### Information supplied

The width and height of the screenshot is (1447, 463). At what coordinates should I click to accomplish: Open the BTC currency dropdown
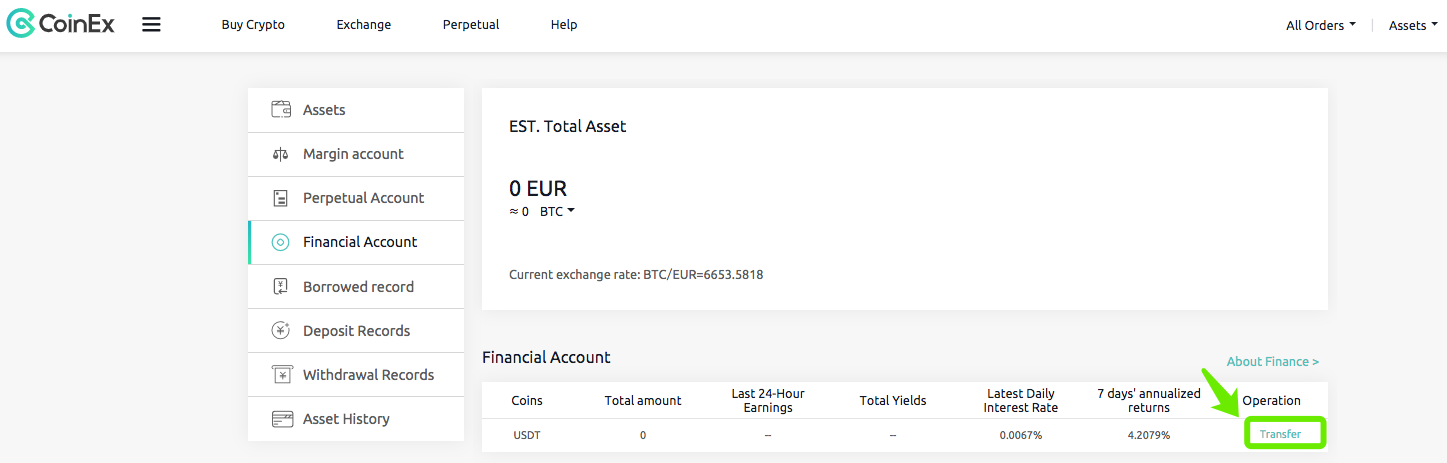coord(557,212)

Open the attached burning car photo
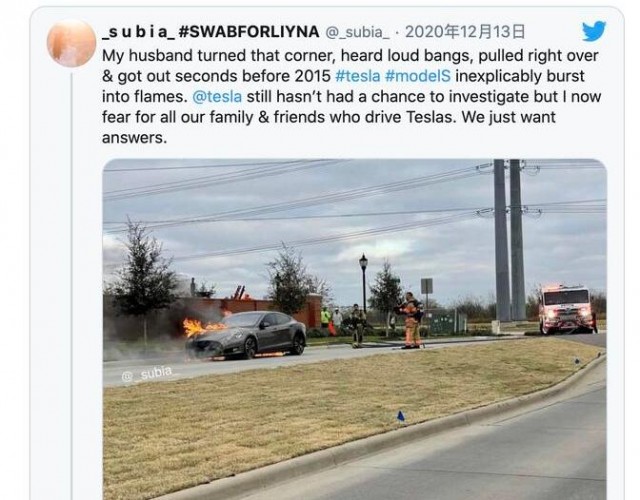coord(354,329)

--

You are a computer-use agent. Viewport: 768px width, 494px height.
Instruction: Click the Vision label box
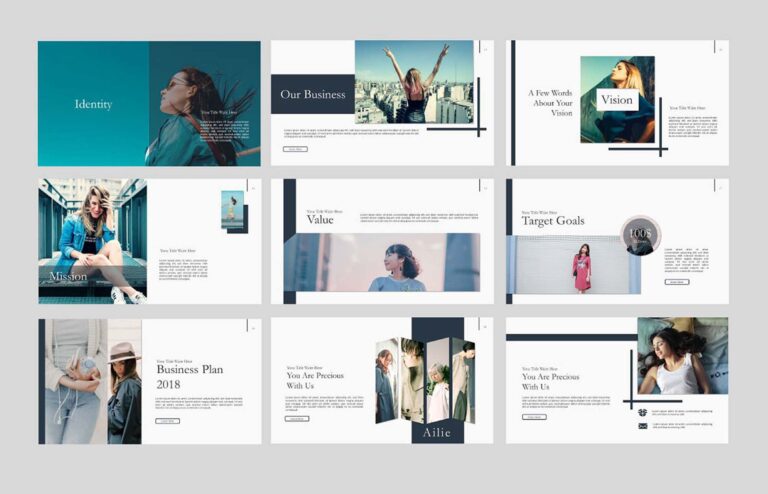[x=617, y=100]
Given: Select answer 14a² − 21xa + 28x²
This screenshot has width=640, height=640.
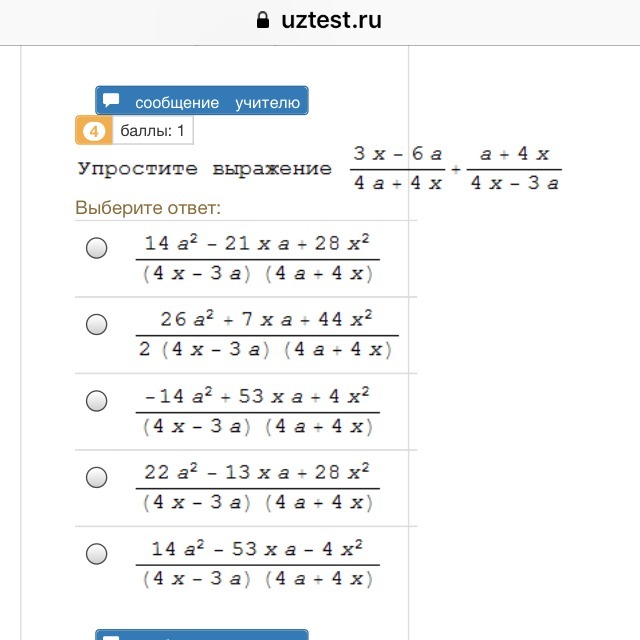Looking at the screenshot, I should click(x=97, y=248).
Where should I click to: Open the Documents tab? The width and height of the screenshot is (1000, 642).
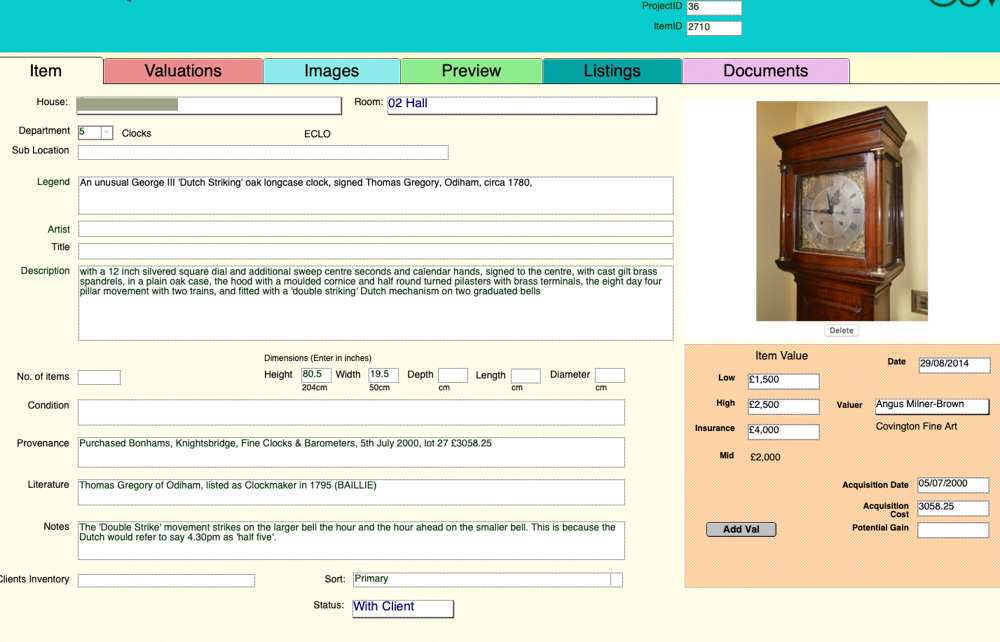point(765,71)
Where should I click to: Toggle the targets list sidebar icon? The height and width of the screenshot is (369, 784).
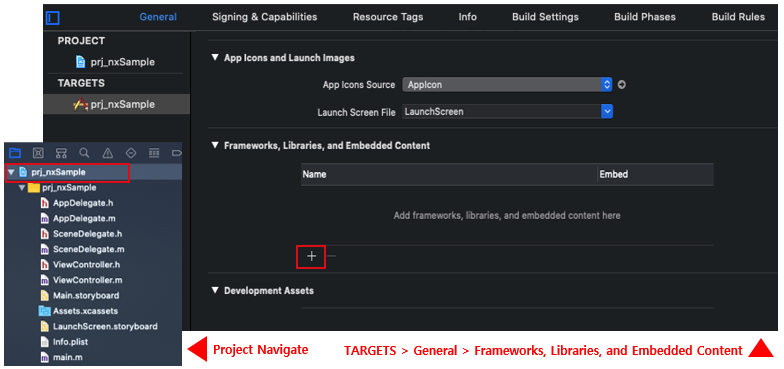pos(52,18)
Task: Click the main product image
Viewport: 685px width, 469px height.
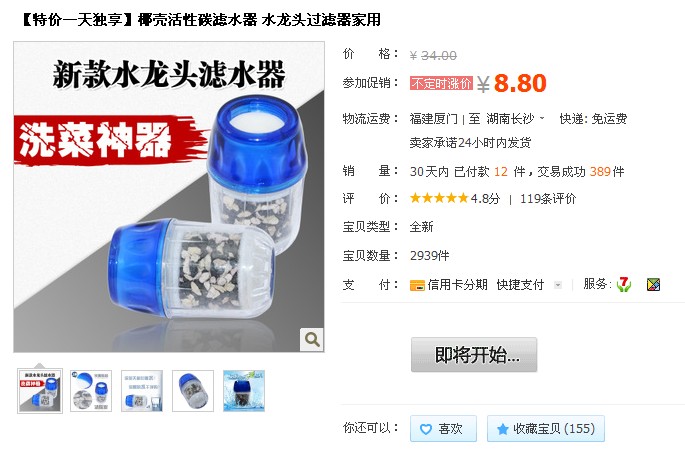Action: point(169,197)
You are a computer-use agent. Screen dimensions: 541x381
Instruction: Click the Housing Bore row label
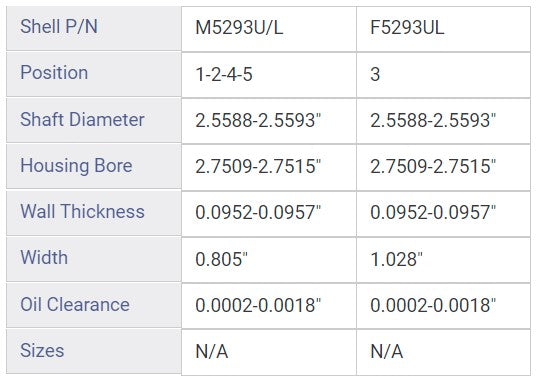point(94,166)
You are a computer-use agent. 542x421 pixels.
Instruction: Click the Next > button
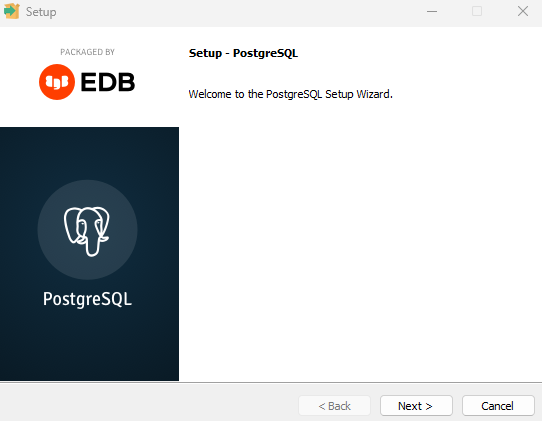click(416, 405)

### Task statement
Extract from the material all lines containing the string "agent".

### Output for this exercise
You are a computer-use agent. Viewport: 768px width, 494px height.
You are a computer-use agent. Screen dimensions: 541x381
You are a computer-use agent. 542x421 pixels.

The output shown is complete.